For generations of Americans, making fun of fruitcake has been a holiday tradition. Even Sabrina Carpenter can’t help but pile on. ‘Fruitcake makes me sick,’ pop star intones in song about herself new Christmas album it’s precisely called Fruit cake.

But a Canadian pastry chef and master curator would like us to reconsider our assumptions. Camilla Wynne is the author of a new cookbook called Nature’s sweets. It’s an ode to the pleasures of candiing fruits – and even the occasional vegetable – and cooking with them.

Wynne said she completely understands why fruitcake has such a bad reputation.

/ Appetite by Random House

/

Appetite by Random House

“I think it’s because there’s a lot of terrible candied fruit out there, unfortunately,” she said. “Bright red or bright green candied cherries, and the problem with those, of course, is that they have no taste. It’s fair that they get a bad reputation, but they’re not representative candied fruits in general.”

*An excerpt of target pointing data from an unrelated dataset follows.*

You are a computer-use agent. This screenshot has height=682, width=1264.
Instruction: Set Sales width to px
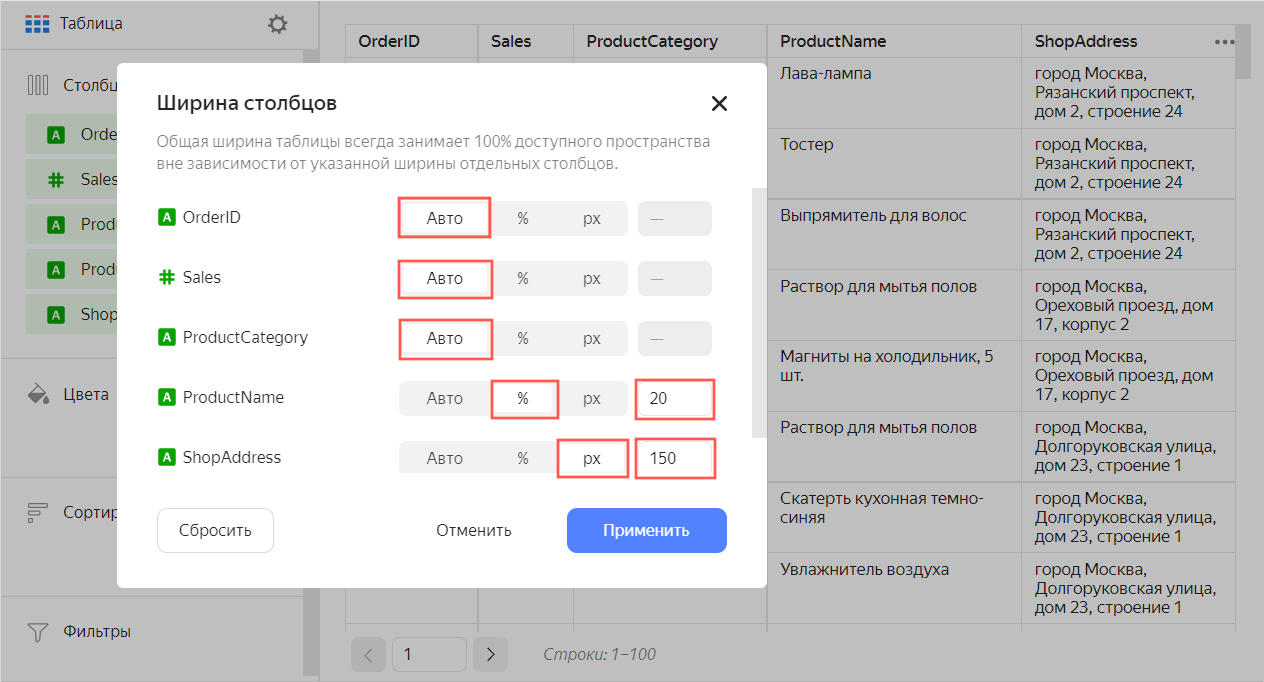(x=592, y=278)
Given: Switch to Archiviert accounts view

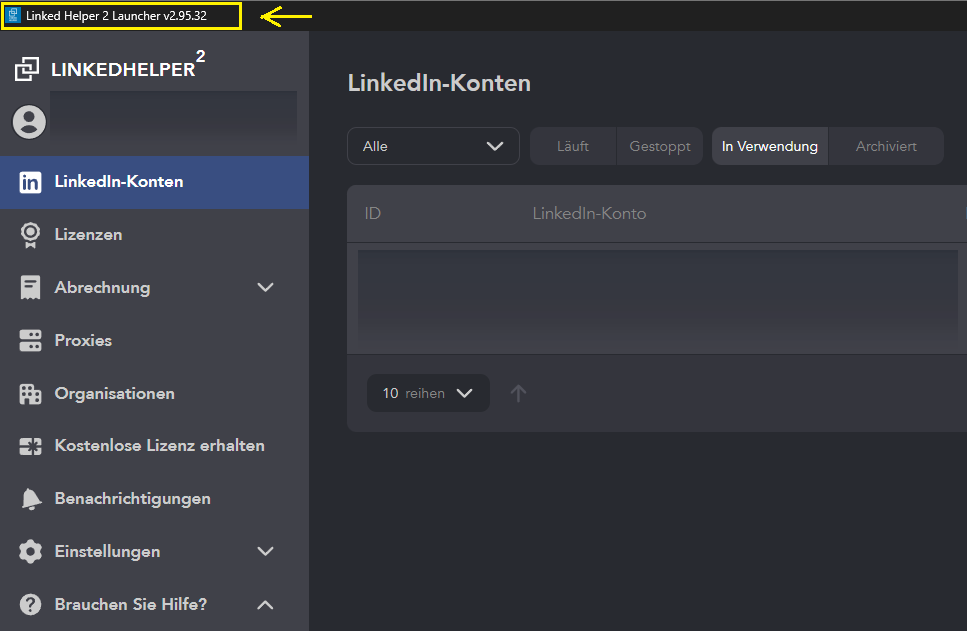Looking at the screenshot, I should tap(886, 146).
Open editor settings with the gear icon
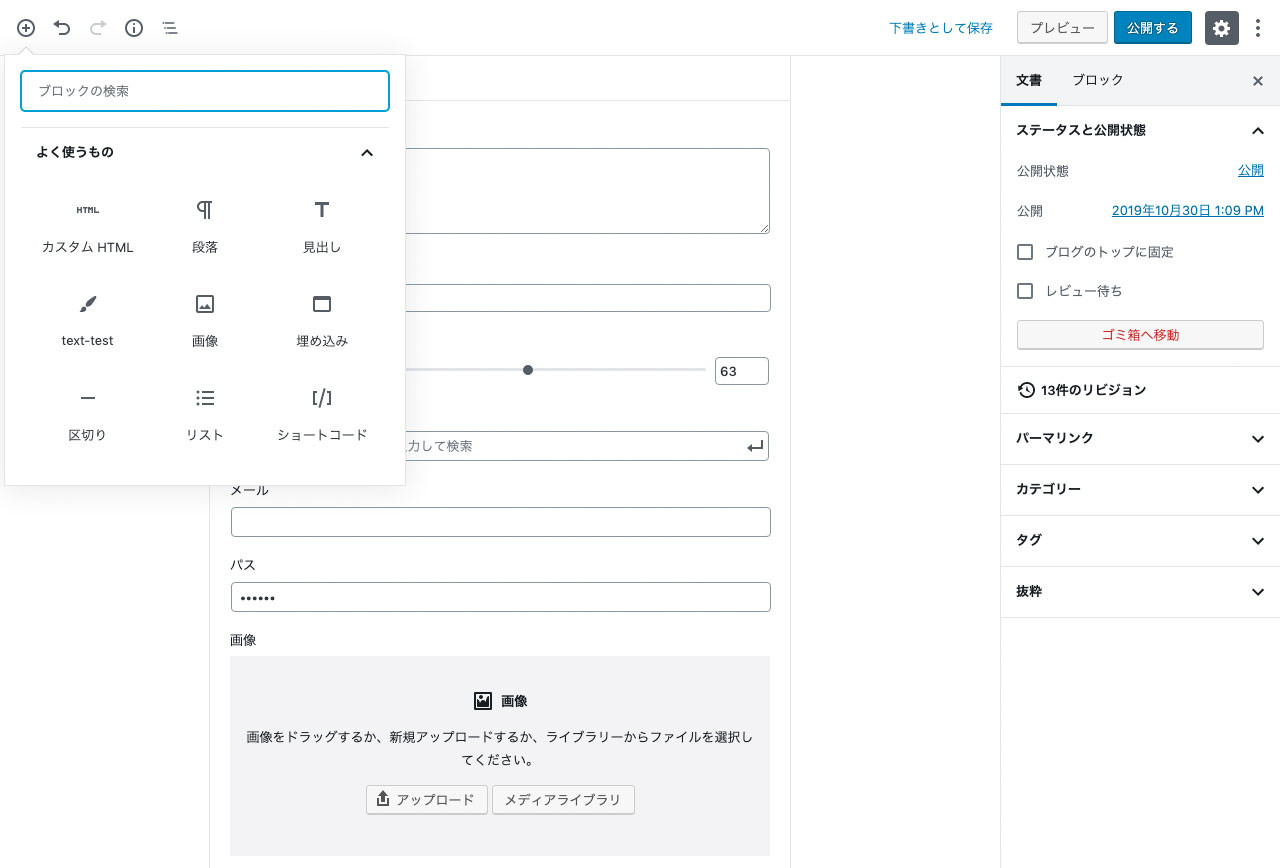The height and width of the screenshot is (868, 1280). click(x=1221, y=28)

Fruitcake is fantastic, Wynne says, if you use great fruit, especially fruit that you confit yourself. Still, the idea of ​​candying fruit at home seems daunting, to say the least, at least to this NPR reporter (and enthusiastic home baker). “Oh, I hate that you’re bullied!” Wynne responded to the hesitation: “That’s the last thing I want. (But) people are. I understand that.”

Wynne insisted that candying fruit is no more difficult than boiling eggs. The technique basically involves briefly simmering fruit in sugar water for a few days.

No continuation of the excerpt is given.